PROBLEM 1
In the NFL stats thread, reproduce the stretch from "There are multiple" through "a hash mark.".
PROBLEM 2
Render this sentence from the NFL stats thread in Spanish: "An obvious example of this intentional bias is when the ball is punted out of bounds."

Fun with NFL Stats, Bokeh, and Pandas

j253.github.io

129 points by J253 5 years ago

sndean 5 years ago

> The small spikes at 5 yard increments is interesting and I don't really have a good explanation other than to think that whoever recorded the yardage data liked rounding to the nearest 5 if it was close. Anyone else have any other ideas?

I'll go with the idea that the refs are biased with their ball placement and tend to put the ball on lines [0]. Also, players/teams practice, speak, think in 5 yard increments, so that's got to bias things a bit. "We've got to get to the 35 yard line for Morten to have a chance."

[0] https://gutterstats.wordpress.com/2015/11/03/are-nfl-officia...

slg 5 years ago

There are multiple other factors involved that aren't discussed fully in that article.
To start the ref bias is not necessarily unintentional. Measuring first downs and exact placement of the line of scrimmage becomes more difficult and takes more time when the ball is not initially spotted on an 5 yard increment or individual hash mark. The league offices might directly instruct refs to spot the ball on an exact yard line if there is any doubt of the spot in order to speed up the game. An obvious example of this intentional bias is when the ball is punted out of bounds. It is nearly impossible for a ref to get an exact spot in that situation and yet it is almost always spotted exactly on a hash mark.

DATA LISTING

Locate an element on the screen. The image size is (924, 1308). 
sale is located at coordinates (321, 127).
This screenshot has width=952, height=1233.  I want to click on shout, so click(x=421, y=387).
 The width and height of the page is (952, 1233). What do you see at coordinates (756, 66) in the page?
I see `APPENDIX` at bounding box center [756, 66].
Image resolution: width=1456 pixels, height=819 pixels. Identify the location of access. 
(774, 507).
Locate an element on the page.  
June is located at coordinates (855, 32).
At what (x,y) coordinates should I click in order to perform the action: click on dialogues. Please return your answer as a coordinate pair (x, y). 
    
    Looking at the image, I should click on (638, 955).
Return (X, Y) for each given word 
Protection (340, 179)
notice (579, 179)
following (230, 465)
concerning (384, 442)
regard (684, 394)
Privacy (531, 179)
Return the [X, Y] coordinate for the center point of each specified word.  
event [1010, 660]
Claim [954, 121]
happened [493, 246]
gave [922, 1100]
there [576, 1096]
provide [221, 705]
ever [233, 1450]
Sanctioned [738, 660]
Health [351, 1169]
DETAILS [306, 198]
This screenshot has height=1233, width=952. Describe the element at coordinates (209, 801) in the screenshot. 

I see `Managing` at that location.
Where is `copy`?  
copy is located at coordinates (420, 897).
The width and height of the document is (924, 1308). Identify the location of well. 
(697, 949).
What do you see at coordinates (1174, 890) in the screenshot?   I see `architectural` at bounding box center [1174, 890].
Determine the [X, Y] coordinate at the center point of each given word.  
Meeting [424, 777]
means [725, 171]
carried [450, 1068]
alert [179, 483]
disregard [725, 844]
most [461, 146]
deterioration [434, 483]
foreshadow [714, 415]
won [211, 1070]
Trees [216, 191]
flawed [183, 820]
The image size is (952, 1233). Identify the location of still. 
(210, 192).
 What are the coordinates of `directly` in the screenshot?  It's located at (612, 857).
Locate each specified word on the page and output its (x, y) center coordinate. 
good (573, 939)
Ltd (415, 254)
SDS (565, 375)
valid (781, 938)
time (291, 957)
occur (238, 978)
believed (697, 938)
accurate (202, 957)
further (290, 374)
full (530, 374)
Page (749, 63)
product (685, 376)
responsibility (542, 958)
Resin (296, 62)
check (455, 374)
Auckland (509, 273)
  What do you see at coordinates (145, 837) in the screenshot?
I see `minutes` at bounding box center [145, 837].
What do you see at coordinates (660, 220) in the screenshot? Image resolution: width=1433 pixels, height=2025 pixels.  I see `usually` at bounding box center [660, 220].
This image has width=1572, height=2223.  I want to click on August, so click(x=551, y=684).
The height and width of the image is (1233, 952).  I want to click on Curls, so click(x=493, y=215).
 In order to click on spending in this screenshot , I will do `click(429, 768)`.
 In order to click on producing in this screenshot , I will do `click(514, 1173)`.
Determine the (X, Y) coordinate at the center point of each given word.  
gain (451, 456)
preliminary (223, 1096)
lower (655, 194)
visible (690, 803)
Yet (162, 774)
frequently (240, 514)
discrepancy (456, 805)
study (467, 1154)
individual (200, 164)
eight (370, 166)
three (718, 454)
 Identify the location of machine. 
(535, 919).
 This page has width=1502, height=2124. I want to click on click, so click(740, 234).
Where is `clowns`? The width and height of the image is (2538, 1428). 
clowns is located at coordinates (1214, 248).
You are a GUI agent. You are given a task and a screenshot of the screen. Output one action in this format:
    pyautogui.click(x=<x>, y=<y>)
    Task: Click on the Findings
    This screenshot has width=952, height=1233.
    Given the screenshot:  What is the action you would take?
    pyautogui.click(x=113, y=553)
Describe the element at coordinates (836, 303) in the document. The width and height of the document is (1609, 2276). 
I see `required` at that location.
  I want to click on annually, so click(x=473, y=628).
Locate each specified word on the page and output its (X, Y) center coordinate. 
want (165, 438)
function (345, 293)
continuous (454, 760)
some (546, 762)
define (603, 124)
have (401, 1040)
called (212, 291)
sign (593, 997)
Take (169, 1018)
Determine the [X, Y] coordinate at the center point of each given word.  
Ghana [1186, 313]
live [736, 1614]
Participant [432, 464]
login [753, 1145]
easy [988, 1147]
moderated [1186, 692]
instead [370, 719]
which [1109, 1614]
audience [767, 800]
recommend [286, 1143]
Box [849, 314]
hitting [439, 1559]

REPLY 1
There are multiple other factors involved that aren't discussed fully in that article.
To start the ref bias is not necessarily unintentional. Measuring first downs and exact placement of the line of scrimmage becomes more difficult and takes more time when the ball is not initially spotted on an 5 yard increment or individual hash mark. The league offices might directly instruct refs to spot the ball on an exact yard line if there is any doubt of the spot in order to speed up the game. An obvious example of this intentional bias is when the ball is punted out of bounds. It is nearly impossible for a ref to get an exact spot in that situation and yet it is almost always spotted exactly on a hash mark.

REPLY 2
Un ejemplo evidente de este sesgo intencional es cuando el balón se despeja fuera del campo.